"Tanaïs, the name I have given myself, is a portmanteau of the first two letters of my three names — a name that came to me after appearing on that list as a Muslim woman writer. I wanted to find a meridian between identities that honor where I’ve come from and where I am headed. " - for the full essay, please visit @them.

Tanaïs (née Tanwi Nandini Islam) is the New York based author of the critically-acclaimed novel BRIGHT LINES (Penguin 2015), which was a finalist for the Center for Fiction First Novel Prize, Edmund White Debut Fiction Award, the Brooklyn Eagles Literary Prize, and was the inaugural selection of the First Lady of NYC's Gracie Book Club, as well as Bustle's American Woman Book Club.

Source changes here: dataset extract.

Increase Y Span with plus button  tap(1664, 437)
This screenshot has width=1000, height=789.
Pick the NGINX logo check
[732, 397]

Their work is multi-disciplinary, dynamic, intersectional and feminist. Over the course of their career, they’ve worked as a community organizer, a domestic violence court advocate, a probations intake officer, and youth arts educator. While researching their debut novel, BRIGHT LINES, Tanaïs studied perfumery, amassing a library of 500 fragrant raw materials, which led to the creation of Hi Wildflower, independent beauty & fragrance house.

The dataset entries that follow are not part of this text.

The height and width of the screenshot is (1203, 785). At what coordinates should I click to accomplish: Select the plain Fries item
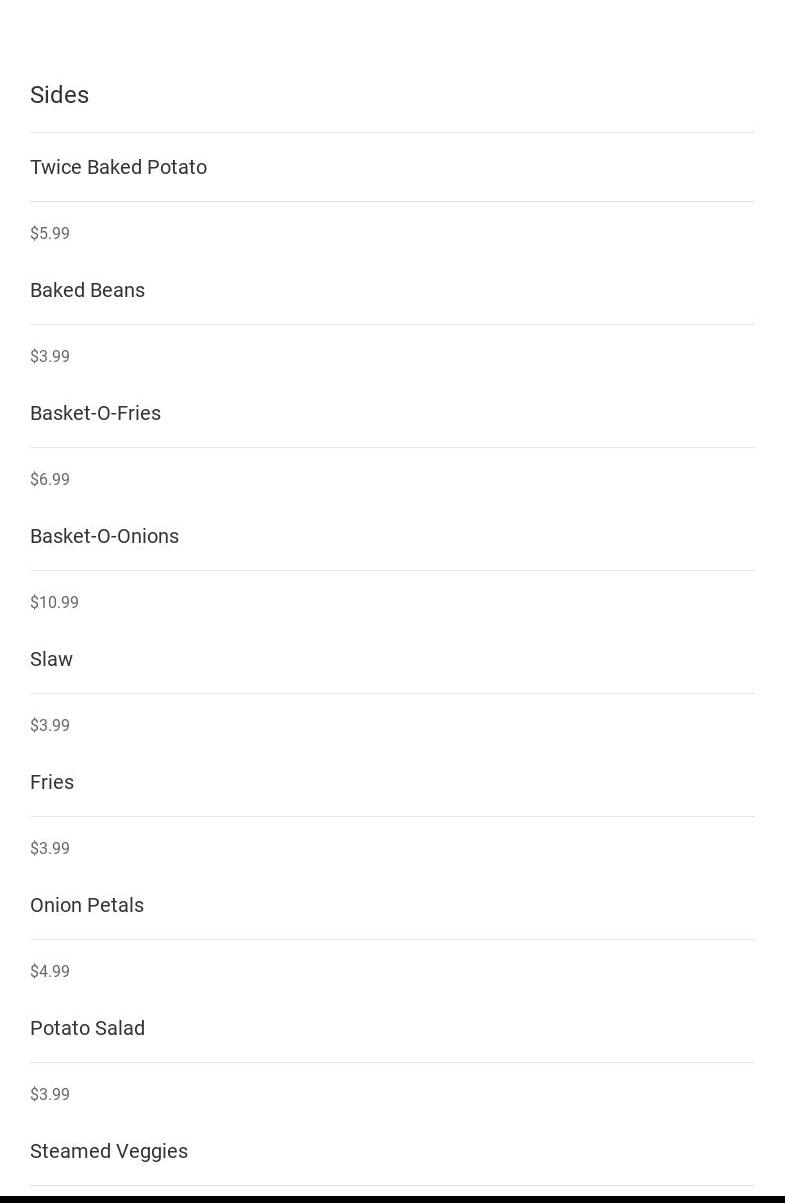52,782
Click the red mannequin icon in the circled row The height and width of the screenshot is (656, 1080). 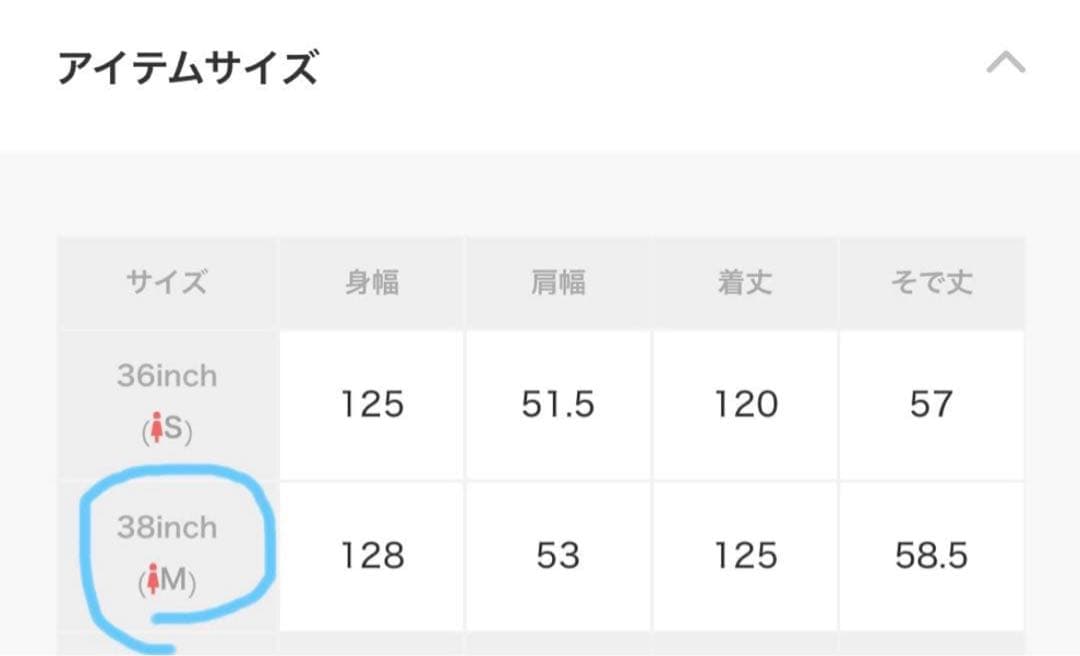[153, 574]
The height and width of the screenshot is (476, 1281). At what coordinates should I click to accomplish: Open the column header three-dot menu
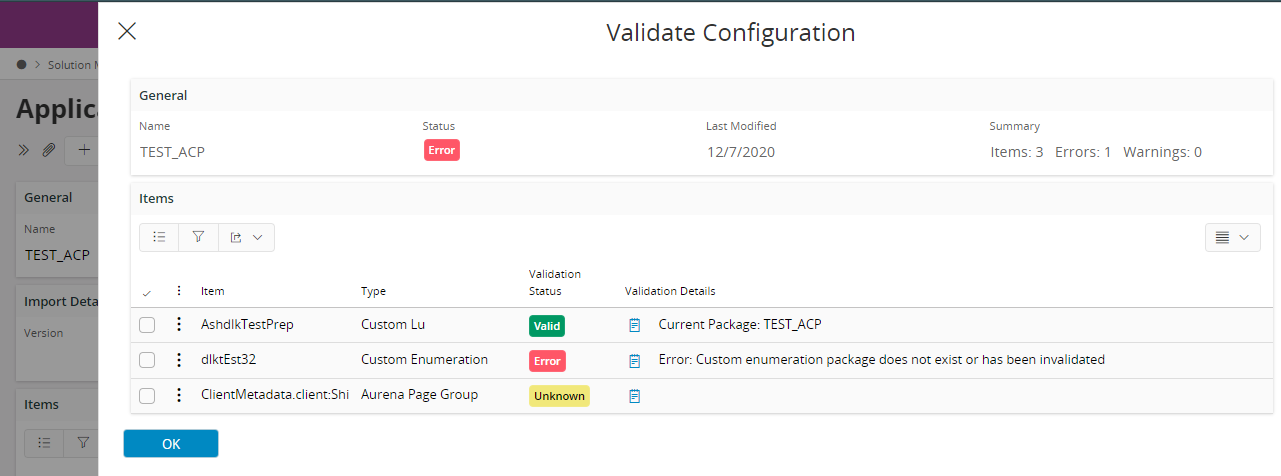pyautogui.click(x=179, y=291)
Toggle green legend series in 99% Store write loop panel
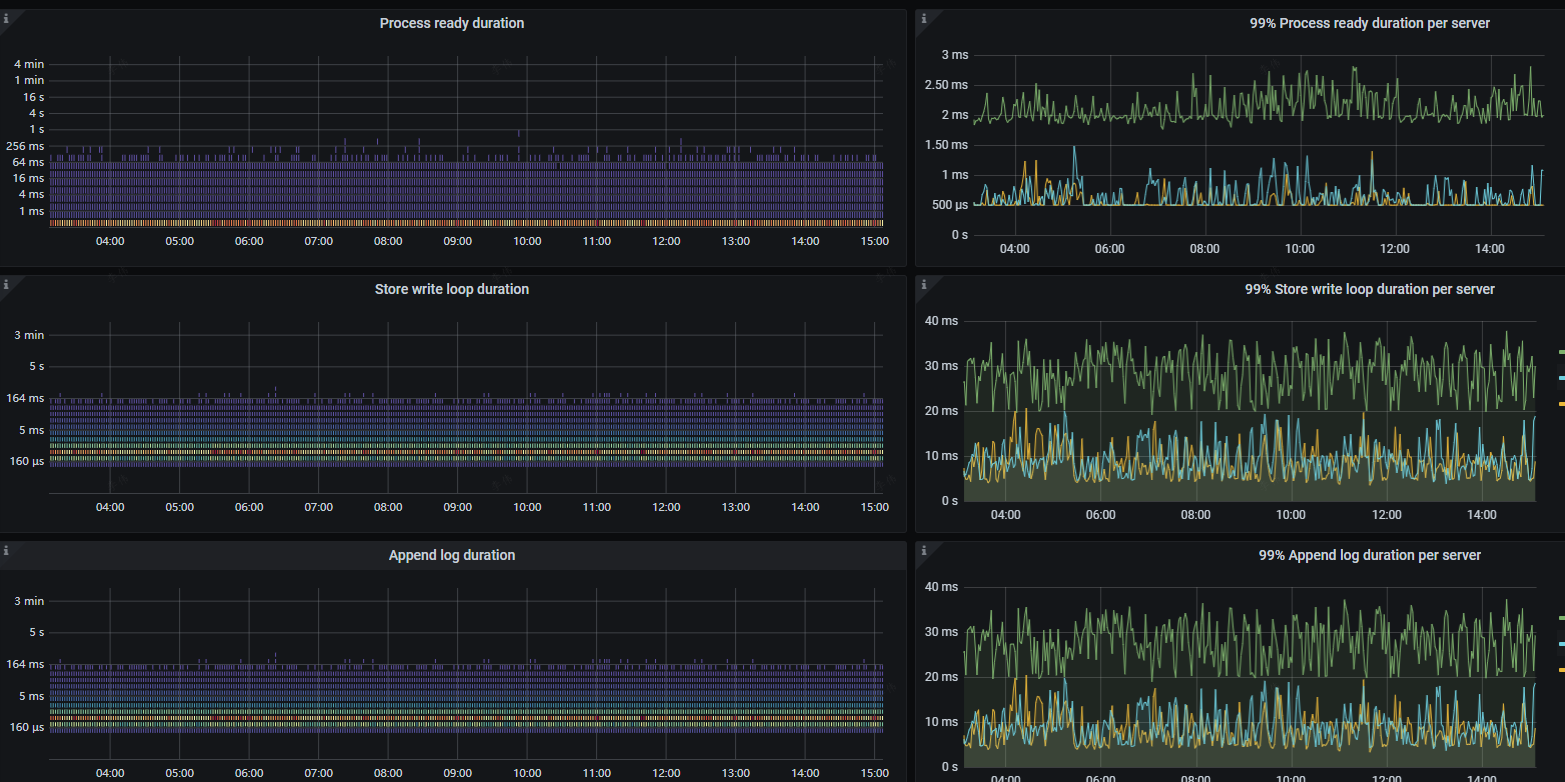 tap(1561, 352)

Currently, Tanaïs is working on IN SENSORIUM, an essay collection exploring scent, sensuality, South Asian and Muslim perfume cultures, colonization and its aftermath: the environmental and border crises around the world, as well as a second novel, STELLAR SMOKE. Their podcast and perfume anthology project, MALA, features interviews with survivors of violence, who reimagine their memories as scents. Season 1, featured five formerly incarcerated women in the NYS Penal System.